Rows of pointing data:
Begin

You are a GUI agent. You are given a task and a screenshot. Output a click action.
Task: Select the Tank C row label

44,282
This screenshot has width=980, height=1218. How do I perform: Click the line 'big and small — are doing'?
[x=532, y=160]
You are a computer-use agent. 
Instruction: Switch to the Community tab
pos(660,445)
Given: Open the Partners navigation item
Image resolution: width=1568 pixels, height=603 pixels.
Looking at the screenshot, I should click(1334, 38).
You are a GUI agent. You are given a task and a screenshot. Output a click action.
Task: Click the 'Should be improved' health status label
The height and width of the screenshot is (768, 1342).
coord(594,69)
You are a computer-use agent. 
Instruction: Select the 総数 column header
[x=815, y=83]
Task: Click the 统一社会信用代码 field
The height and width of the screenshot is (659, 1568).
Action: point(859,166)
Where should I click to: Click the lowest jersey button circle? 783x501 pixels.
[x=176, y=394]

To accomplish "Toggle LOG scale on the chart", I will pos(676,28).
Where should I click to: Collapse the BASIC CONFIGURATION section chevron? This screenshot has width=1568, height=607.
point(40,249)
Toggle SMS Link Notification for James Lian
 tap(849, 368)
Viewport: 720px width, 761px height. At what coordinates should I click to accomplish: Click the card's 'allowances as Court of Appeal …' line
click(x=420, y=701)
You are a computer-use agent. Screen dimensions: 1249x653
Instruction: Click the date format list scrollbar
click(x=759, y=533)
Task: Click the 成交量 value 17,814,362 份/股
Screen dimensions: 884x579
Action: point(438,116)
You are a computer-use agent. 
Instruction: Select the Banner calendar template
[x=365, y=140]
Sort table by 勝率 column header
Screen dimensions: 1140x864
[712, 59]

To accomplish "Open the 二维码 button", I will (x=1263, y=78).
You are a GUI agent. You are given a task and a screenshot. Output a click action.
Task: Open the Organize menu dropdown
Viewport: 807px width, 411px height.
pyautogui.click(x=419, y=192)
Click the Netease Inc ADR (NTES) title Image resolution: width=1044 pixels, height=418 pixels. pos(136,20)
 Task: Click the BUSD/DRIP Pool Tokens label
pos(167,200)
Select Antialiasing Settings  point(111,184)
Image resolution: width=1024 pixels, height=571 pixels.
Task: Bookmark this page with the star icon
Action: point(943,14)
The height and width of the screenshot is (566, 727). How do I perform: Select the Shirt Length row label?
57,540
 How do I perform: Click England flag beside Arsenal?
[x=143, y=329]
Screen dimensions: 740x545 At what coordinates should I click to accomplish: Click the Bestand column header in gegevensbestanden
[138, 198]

End

WORK TO BE COMPLETED:
Give the lines in these rows as a JSON list of strings, one string per line, leaving out blank lines.

RESPONSE TO THE TASK:
[
  "You are a GUI agent. You are given a task and a screenshot. Output a click action.",
  "Task: Select the Tank C row label",
  "44,282",
  "This screenshot has width=980, height=1218. How do I perform: Click the line 'big and small — are doing'?",
  "[x=532, y=160]",
  "You are a computer-use agent. ",
  "Instruction: Switch to the Community tab",
  "pos(660,445)",
  "Given: Open the Partners navigation item",
  "Image resolution: width=1568 pixels, height=603 pixels.",
  "Looking at the screenshot, I should click(1334, 38).",
  "You are a GUI agent. You are given a task and a screenshot. Output a click action.",
  "Task: Click the 'Should be improved' health status label",
  "The height and width of the screenshot is (768, 1342).",
  "coord(594,69)",
  "You are a computer-use agent. ",
  "Instruction: Select the 総数 column header",
  "[x=815, y=83]",
  "Task: Click the 统一社会信用代码 field",
  "The height and width of the screenshot is (659, 1568).",
  "Action: point(859,166)",
  "Where should I click to: Click the lowest jersey button circle? 783x501 pixels.",
  "[x=176, y=394]",
  "To accomplish \"Toggle LOG scale on the chart\", I will pos(676,28).",
  "Where should I click to: Collapse the BASIC CONFIGURATION section chevron? This screenshot has width=1568, height=607.",
  "point(40,249)",
  "Toggle SMS Link Notification for James Lian",
  " tap(849, 368)",
  "Viewport: 720px width, 761px height. At what coordinates should I click to accomplish: Click the card's 'allowances as Court of Appeal …' line",
  "click(x=420, y=701)",
  "You are a computer-use agent. Screen dimensions: 1249x653",
  "Instruction: Click the date format list scrollbar",
  "click(x=759, y=533)",
  "Task: Click the 成交量 value 17,814,362 份/股",
  "Screen dimensions: 884x579",
  "Action: point(438,116)",
  "You are a computer-use agent. ",
  "Instruction: Select the Banner calendar template",
  "[x=365, y=140]",
  "Sort table by 勝率 column header",
  "Screen dimensions: 1140x864",
  "[712, 59]",
  "To accomplish \"Open the 二维码 button\", I will (x=1263, y=78).",
  "You are a GUI agent. You are given a task and a screenshot. Output a click action.",
  "Task: Open the Organize menu dropdown",
  "Viewport: 807px width, 411px height.",
  "pyautogui.click(x=419, y=192)",
  "Click the Netease Inc ADR (NTES) title Image resolution: width=1044 pixels, height=418 pixels. pos(136,20)",
  " Task: Click the BUSD/DRIP Pool Tokens label",
  "pos(167,200)",
  "Select Antialiasing Settings  point(111,184)",
  "Image resolution: width=1024 pixels, height=571 pixels.",
  "Task: Bookmark this page with the star icon",
  "Action: point(943,14)",
  "The height and width of the screenshot is (566, 727). How do I perform: Select the Shirt Length row label?",
  "57,540",
  " How do I perform: Click England flag beside Arsenal?",
  "[x=143, y=329]",
  "Screen dimensions: 740x545 At what coordinates should I click to accomplish: Click the Bestand column header in gegevensbestanden",
  "[138, 198]"
]